**Task data**:
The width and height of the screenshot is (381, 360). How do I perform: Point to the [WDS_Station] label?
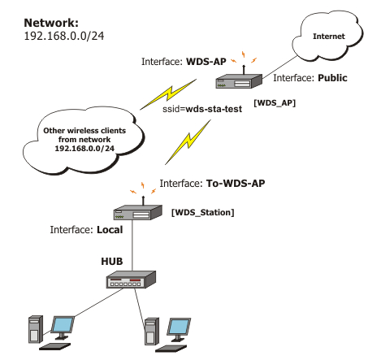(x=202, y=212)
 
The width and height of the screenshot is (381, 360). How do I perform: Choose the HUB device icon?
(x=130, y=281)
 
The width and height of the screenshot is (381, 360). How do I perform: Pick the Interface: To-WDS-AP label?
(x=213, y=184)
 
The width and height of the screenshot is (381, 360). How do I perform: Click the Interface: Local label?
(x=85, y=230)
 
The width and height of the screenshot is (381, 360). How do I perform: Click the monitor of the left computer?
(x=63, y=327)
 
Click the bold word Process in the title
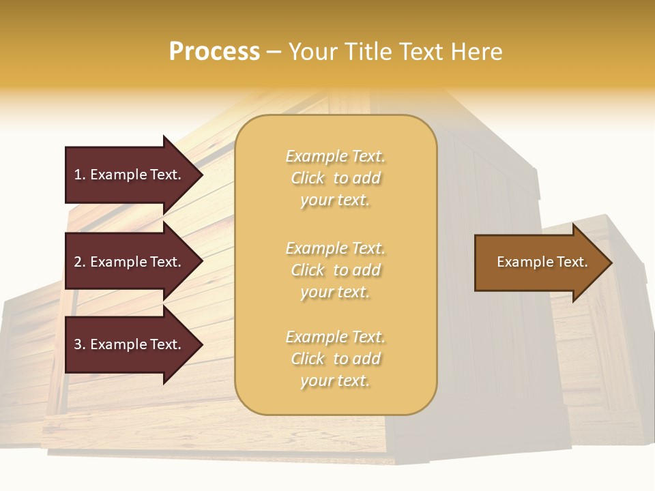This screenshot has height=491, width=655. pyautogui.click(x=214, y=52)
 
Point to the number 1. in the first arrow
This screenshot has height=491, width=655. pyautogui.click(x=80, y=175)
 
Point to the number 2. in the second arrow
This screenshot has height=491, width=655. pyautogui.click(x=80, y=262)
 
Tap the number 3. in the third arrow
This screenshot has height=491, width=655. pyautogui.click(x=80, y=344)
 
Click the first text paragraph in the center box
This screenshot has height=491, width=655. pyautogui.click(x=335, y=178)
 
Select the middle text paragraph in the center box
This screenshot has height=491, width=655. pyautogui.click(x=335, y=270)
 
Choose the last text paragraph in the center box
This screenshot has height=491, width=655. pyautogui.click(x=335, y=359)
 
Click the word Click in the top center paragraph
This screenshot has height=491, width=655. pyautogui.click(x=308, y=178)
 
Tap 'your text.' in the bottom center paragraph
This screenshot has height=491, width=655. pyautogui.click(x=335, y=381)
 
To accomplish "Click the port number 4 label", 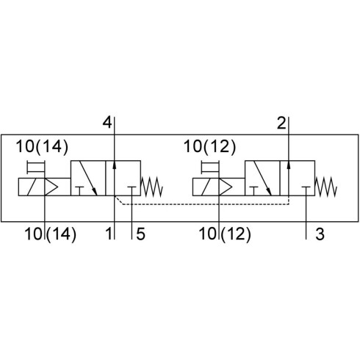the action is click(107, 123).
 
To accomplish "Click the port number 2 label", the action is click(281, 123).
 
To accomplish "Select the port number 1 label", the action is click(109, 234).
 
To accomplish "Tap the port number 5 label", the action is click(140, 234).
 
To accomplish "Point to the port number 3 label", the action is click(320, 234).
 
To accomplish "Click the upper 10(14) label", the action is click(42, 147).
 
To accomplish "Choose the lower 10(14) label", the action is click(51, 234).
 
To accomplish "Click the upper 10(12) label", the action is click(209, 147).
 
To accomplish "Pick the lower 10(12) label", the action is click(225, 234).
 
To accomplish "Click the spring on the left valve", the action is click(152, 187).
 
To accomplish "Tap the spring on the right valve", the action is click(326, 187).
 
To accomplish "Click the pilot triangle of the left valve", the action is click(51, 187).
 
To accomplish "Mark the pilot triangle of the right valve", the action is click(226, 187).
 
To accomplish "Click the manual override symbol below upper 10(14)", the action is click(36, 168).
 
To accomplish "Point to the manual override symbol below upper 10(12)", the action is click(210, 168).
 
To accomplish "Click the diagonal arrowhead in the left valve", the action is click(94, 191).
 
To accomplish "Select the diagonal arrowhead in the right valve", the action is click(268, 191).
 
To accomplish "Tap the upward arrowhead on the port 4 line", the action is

**Exercise instructions**: Copy the lines of the records above without any change, starting at the line that contains "Interface: To-WDS-AP label?". Stop after the line that contains "(x=85, y=230)".

**Task answer**:
The width and height of the screenshot is (381, 360). How do I perform: Pick the Interface: To-WDS-AP label?
(x=213, y=184)
 
The width and height of the screenshot is (381, 360). How do I perform: Click the Interface: Local label?
(x=85, y=230)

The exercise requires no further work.